Putting It All Together: Debugging in Action
Follow a real investigation: "Person creation is slow sometimes" - from problem to solution.
The Scenario
User Report: "Creating a person is slow sometimes - takes 5+ seconds!"
Without observability, this would be a nightmare to debug. Let's see how our tools help us solve it.
Step 1: Check Grafana (Metrics) 🟢
Action: Look at person.service.execution.time metrics
Discovery:
- Service-1: ~50ms (normal)
- Service-2: ~5200ms (spike!) ❌
- Service-3: ~48ms (normal)
Pattern: Every 3rd request is slow (round-robin load balancing)
Conclusion: Only service-2 is affected!
Step 2: Check Consul (Service Discovery) 🟣
Action: Check service health status
Discovery:
- person-service-client-1: ✅ Healthy
- person-service-client-2: ⚠️ Warning - Slow health check response
- person-service-client-3: ✅ Healthy
Conclusion: service-2 is struggling, confirmed by health checks
Step 3: Check Kibana (Logs) 🔵
Action: Search for warnings from service-2
Query: service_name:"service-2" AND level:"WARN"
Discovery: Multiple warnings about connection pool exhaustion:
2024-04-23 14:23:45 WARN [abc-123] HikariPool
"Connection pool exhausted, waiting..."
Pattern: Happens every ~5 minutes on service-2
Conclusion: Root cause identified! 🎯
Step 4: Root Cause Analysis 🔧
Check configuration:
application.yml (service-2):
datasource:
hikari:
maximum-pool-size: 5 ❌ TOO SMALL!
Other services have: maximum-pool-size: 20 ✅
Fix: Update service-2 config to match (maximum-pool-size: 20)
Step 5: Validation After Fix ✅
- Grafana: person.service.execution.time normalized (~52ms for service-2)

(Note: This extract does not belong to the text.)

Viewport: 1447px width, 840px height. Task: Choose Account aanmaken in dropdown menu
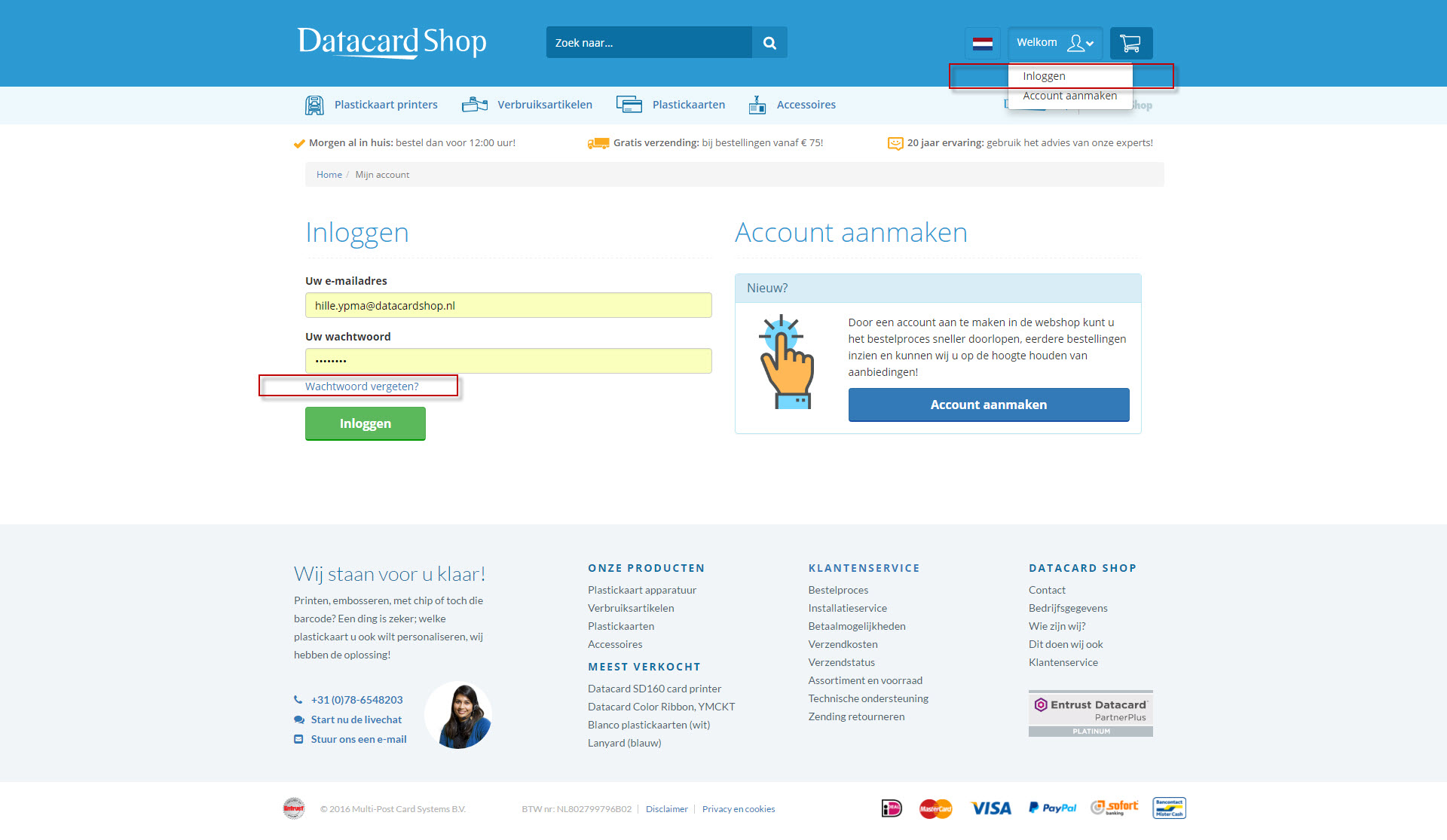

- Kibana: No more WARN messages from HikariPool
- Consul: All 3 services showing Healthy ✅
Problem Solved! 🎉
Key Takeaways
- Real debugging requires all three pillars working together
- Metrics identified WHICH service was slow
- Service discovery confirmed health issues
- Logs revealed the ROOT CAUSE
- Without all three: guessing instead of knowing